▶ _ABOUT THIS TASK_: Set down each entry from the block beneath, exactly as written.

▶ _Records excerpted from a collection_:

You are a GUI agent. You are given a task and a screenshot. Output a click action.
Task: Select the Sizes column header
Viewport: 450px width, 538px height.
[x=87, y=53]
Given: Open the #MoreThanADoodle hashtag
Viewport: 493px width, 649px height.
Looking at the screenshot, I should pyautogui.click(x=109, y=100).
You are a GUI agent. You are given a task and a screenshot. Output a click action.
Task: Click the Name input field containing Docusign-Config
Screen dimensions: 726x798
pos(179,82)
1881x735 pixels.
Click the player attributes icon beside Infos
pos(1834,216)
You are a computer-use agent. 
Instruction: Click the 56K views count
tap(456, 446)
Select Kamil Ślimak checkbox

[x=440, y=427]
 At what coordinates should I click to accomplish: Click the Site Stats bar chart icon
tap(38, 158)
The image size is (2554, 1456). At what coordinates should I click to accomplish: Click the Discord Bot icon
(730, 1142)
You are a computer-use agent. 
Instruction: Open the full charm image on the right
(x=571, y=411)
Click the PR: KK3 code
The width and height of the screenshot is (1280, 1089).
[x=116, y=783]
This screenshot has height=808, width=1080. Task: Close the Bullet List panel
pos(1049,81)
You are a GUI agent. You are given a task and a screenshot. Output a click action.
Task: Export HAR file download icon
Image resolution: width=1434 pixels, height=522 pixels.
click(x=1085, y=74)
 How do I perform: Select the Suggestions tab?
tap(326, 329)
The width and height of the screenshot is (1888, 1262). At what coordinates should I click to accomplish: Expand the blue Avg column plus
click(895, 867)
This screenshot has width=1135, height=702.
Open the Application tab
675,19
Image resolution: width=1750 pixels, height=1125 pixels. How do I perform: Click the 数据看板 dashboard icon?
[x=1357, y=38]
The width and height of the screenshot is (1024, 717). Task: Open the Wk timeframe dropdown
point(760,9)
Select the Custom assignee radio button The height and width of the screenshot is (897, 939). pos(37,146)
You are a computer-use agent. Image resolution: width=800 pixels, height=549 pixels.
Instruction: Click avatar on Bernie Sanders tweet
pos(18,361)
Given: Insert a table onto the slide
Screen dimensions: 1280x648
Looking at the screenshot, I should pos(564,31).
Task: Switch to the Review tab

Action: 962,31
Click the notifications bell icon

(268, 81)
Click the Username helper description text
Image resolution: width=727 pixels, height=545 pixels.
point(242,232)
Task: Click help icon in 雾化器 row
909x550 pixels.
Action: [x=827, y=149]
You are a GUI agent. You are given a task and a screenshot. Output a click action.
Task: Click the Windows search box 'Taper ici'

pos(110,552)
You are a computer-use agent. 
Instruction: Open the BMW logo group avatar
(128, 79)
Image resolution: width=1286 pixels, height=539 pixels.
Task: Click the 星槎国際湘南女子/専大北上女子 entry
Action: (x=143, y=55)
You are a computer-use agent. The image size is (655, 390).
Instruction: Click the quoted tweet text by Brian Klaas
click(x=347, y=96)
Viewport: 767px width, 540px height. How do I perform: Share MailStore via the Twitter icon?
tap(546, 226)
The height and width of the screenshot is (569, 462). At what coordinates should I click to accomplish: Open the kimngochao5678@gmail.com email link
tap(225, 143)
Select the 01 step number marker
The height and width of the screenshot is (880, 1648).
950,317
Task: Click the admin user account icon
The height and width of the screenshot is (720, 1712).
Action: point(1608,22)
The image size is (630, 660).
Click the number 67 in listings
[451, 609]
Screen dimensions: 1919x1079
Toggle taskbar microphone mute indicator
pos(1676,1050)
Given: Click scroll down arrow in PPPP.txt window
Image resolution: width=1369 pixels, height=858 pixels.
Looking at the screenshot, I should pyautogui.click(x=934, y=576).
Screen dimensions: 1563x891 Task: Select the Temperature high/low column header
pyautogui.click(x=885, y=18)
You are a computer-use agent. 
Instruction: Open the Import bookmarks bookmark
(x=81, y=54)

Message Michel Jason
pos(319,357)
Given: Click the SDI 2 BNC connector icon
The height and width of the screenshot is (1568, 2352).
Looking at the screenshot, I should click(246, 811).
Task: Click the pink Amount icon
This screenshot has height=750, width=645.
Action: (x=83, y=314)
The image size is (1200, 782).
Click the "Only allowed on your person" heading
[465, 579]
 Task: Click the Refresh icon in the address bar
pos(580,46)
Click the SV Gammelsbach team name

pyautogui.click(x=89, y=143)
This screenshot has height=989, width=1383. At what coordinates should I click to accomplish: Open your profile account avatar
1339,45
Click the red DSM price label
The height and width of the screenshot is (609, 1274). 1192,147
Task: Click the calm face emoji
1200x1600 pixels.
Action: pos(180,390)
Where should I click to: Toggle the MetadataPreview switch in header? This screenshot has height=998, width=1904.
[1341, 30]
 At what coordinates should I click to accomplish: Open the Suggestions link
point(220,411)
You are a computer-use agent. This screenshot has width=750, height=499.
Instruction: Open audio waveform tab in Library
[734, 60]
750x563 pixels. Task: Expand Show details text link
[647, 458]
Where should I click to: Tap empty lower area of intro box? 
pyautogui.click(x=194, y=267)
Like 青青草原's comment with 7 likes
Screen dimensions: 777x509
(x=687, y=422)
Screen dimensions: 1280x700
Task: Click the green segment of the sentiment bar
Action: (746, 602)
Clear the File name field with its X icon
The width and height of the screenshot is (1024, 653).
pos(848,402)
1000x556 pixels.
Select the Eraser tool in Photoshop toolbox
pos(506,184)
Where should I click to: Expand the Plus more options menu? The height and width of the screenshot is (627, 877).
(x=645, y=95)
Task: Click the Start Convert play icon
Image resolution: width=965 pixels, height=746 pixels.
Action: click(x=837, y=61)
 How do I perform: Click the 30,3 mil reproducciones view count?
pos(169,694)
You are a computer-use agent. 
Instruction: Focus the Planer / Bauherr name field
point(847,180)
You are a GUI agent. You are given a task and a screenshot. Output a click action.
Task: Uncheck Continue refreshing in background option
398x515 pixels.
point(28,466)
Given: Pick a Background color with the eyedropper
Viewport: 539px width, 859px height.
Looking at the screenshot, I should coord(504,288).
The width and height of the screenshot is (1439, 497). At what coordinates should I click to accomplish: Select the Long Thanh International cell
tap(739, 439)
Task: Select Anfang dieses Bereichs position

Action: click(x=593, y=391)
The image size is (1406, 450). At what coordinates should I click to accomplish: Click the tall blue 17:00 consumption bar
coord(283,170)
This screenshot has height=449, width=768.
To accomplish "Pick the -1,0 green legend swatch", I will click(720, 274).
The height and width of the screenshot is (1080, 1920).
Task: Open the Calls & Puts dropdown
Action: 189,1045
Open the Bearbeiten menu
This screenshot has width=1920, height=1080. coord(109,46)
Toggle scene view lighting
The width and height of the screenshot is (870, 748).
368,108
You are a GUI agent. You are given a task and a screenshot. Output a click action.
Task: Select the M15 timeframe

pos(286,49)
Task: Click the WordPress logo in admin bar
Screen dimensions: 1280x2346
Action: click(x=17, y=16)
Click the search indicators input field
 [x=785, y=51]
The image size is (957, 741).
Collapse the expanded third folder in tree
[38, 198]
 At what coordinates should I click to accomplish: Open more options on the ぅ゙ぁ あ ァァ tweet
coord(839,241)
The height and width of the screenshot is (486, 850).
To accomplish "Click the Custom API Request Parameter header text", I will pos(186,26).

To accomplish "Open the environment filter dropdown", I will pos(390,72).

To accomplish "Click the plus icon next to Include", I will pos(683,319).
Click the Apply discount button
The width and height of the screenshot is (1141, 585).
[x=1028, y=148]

▶ _EXPECTED ANSWER_:
You are a GUI agent. You are given a task and a screenshot. Output a click action.
Task: Select the Sizes column header
Viewport: 450px width, 538px height.
[x=87, y=53]
Given: Open the #MoreThanADoodle hashtag
Viewport: 493px width, 649px height.
Looking at the screenshot, I should pyautogui.click(x=109, y=100).
You are a GUI agent. You are given a task and a screenshot. Output a click action.
Task: Click the Name input field containing Docusign-Config
Screen dimensions: 726x798
pos(179,82)
1881x735 pixels.
Click the player attributes icon beside Infos
pos(1834,216)
You are a computer-use agent. 
Instruction: Click the 56K views count
tap(456, 446)
Select Kamil Ślimak checkbox

[x=440, y=427]
 At what coordinates should I click to accomplish: Click the Site Stats bar chart icon
tap(38, 158)
The image size is (2554, 1456). At what coordinates should I click to accomplish: Click the Discord Bot icon
(730, 1142)
You are a computer-use agent. 
Instruction: Open the full charm image on the right
(x=571, y=411)
Click the PR: KK3 code
The width and height of the screenshot is (1280, 1089).
[x=116, y=783]
This screenshot has height=808, width=1080. Task: Close the Bullet List panel
pos(1049,81)
You are a GUI agent. You are given a task and a screenshot. Output a click action.
Task: Export HAR file download icon
Image resolution: width=1434 pixels, height=522 pixels.
click(x=1085, y=74)
 How do I perform: Select the Suggestions tab?
tap(326, 329)
The width and height of the screenshot is (1888, 1262). At what coordinates should I click to accomplish: Expand the blue Avg column plus
click(895, 867)
This screenshot has width=1135, height=702.
Open the Application tab
675,19
Image resolution: width=1750 pixels, height=1125 pixels. How do I perform: Click the 数据看板 dashboard icon?
[x=1357, y=38]
The width and height of the screenshot is (1024, 717). Task: Open the Wk timeframe dropdown
point(760,9)
Select the Custom assignee radio button The height and width of the screenshot is (897, 939). pos(37,146)
You are a computer-use agent. Image resolution: width=800 pixels, height=549 pixels.
Instruction: Click avatar on Bernie Sanders tweet
pos(18,361)
Given: Insert a table onto the slide
Screen dimensions: 1280x648
Looking at the screenshot, I should pos(564,31).
Task: Switch to the Review tab

Action: 962,31
Click the notifications bell icon

(268, 81)
Click the Username helper description text
Image resolution: width=727 pixels, height=545 pixels.
point(242,232)
Task: Click help icon in 雾化器 row
909x550 pixels.
Action: [x=827, y=149]
You are a GUI agent. You are given a task and a screenshot. Output a click action.
Task: Click the Windows search box 'Taper ici'

pos(110,552)
You are a computer-use agent. 
Instruction: Open the BMW logo group avatar
(128, 79)
Image resolution: width=1286 pixels, height=539 pixels.
Task: Click the 星槎国際湘南女子/専大北上女子 entry
Action: (x=143, y=55)
You are a computer-use agent. The image size is (655, 390).
Instruction: Click the quoted tweet text by Brian Klaas
click(x=347, y=96)
Viewport: 767px width, 540px height. How do I perform: Share MailStore via the Twitter icon?
tap(546, 226)
The height and width of the screenshot is (569, 462). At what coordinates should I click to accomplish: Open the kimngochao5678@gmail.com email link
tap(225, 143)
Select the 01 step number marker
The height and width of the screenshot is (880, 1648).
950,317
Task: Click the admin user account icon
The height and width of the screenshot is (720, 1712).
Action: point(1608,22)
The image size is (630, 660).
Click the number 67 in listings
[451, 609]
Screen dimensions: 1919x1079
Toggle taskbar microphone mute indicator
pos(1676,1050)
Given: Click scroll down arrow in PPPP.txt window
Image resolution: width=1369 pixels, height=858 pixels.
Looking at the screenshot, I should pyautogui.click(x=934, y=576).
Screen dimensions: 1563x891 Task: Select the Temperature high/low column header
pyautogui.click(x=885, y=18)
You are a computer-use agent. 
Instruction: Open the Import bookmarks bookmark
(x=81, y=54)

Message Michel Jason
pos(319,357)
Given: Click the SDI 2 BNC connector icon
The height and width of the screenshot is (1568, 2352).
Looking at the screenshot, I should click(246, 811).
Task: Click the pink Amount icon
This screenshot has height=750, width=645.
Action: (x=83, y=314)
The image size is (1200, 782).
Click the "Only allowed on your person" heading
[465, 579]
 Task: Click the Refresh icon in the address bar
pos(580,46)
Click the SV Gammelsbach team name

pyautogui.click(x=89, y=143)
This screenshot has height=989, width=1383. At what coordinates should I click to accomplish: Open your profile account avatar
1339,45
Click the red DSM price label
The height and width of the screenshot is (609, 1274). 1192,147
Task: Click the calm face emoji
1200x1600 pixels.
Action: pos(180,390)
Where should I click to: Toggle the MetadataPreview switch in header? This screenshot has height=998, width=1904.
[1341, 30]
 At what coordinates should I click to accomplish: Open the Suggestions link
point(220,411)
You are a computer-use agent. This screenshot has width=750, height=499.
Instruction: Open audio waveform tab in Library
[734, 60]
750x563 pixels. Task: Expand Show details text link
[647, 458]
Where should I click to: Tap empty lower area of intro box? 
pyautogui.click(x=194, y=267)
Like 青青草原's comment with 7 likes
Screen dimensions: 777x509
(x=687, y=422)
Screen dimensions: 1280x700
Task: Click the green segment of the sentiment bar
Action: (746, 602)
Clear the File name field with its X icon
The width and height of the screenshot is (1024, 653).
pos(848,402)
1000x556 pixels.
Select the Eraser tool in Photoshop toolbox
pos(506,184)
Where should I click to: Expand the Plus more options menu? The height and width of the screenshot is (627, 877).
(x=645, y=95)
Task: Click the Start Convert play icon
Image resolution: width=965 pixels, height=746 pixels.
Action: click(x=837, y=61)
 How do I perform: Click the 30,3 mil reproducciones view count?
pos(169,694)
You are a computer-use agent. 
Instruction: Focus the Planer / Bauherr name field
point(847,180)
You are a GUI agent. You are given a task and a screenshot. Output a click action.
Task: Uncheck Continue refreshing in background option
398x515 pixels.
point(28,466)
Given: Pick a Background color with the eyedropper
Viewport: 539px width, 859px height.
Looking at the screenshot, I should coord(504,288).
The width and height of the screenshot is (1439, 497). At what coordinates should I click to accomplish: Select the Long Thanh International cell
tap(739, 439)
Task: Select Anfang dieses Bereichs position

Action: click(x=593, y=391)
The image size is (1406, 450). At what coordinates should I click to accomplish: Click the tall blue 17:00 consumption bar
coord(283,170)
This screenshot has height=449, width=768.
To accomplish "Pick the -1,0 green legend swatch", I will click(720, 274).
The height and width of the screenshot is (1080, 1920).
Task: Open the Calls & Puts dropdown
Action: 189,1045
Open the Bearbeiten menu
This screenshot has width=1920, height=1080. coord(109,46)
Toggle scene view lighting
The width and height of the screenshot is (870, 748).
368,108
You are a GUI agent. You are given a task and a screenshot. Output a click action.
Task: Select the M15 timeframe

pos(286,49)
Task: Click the WordPress logo in admin bar
Screen dimensions: 1280x2346
Action: click(x=17, y=16)
Click the search indicators input field
 [x=785, y=51]
The image size is (957, 741).
Collapse the expanded third folder in tree
[38, 198]
 At what coordinates should I click to accomplish: Open more options on the ぅ゙ぁ あ ァァ tweet
coord(839,241)
The height and width of the screenshot is (486, 850).
To accomplish "Click the Custom API Request Parameter header text", I will pos(186,26).

To accomplish "Open the environment filter dropdown", I will pos(390,72).

To accomplish "Click the plus icon next to Include", I will pos(683,319).
Click the Apply discount button
The width and height of the screenshot is (1141, 585).
[x=1028, y=148]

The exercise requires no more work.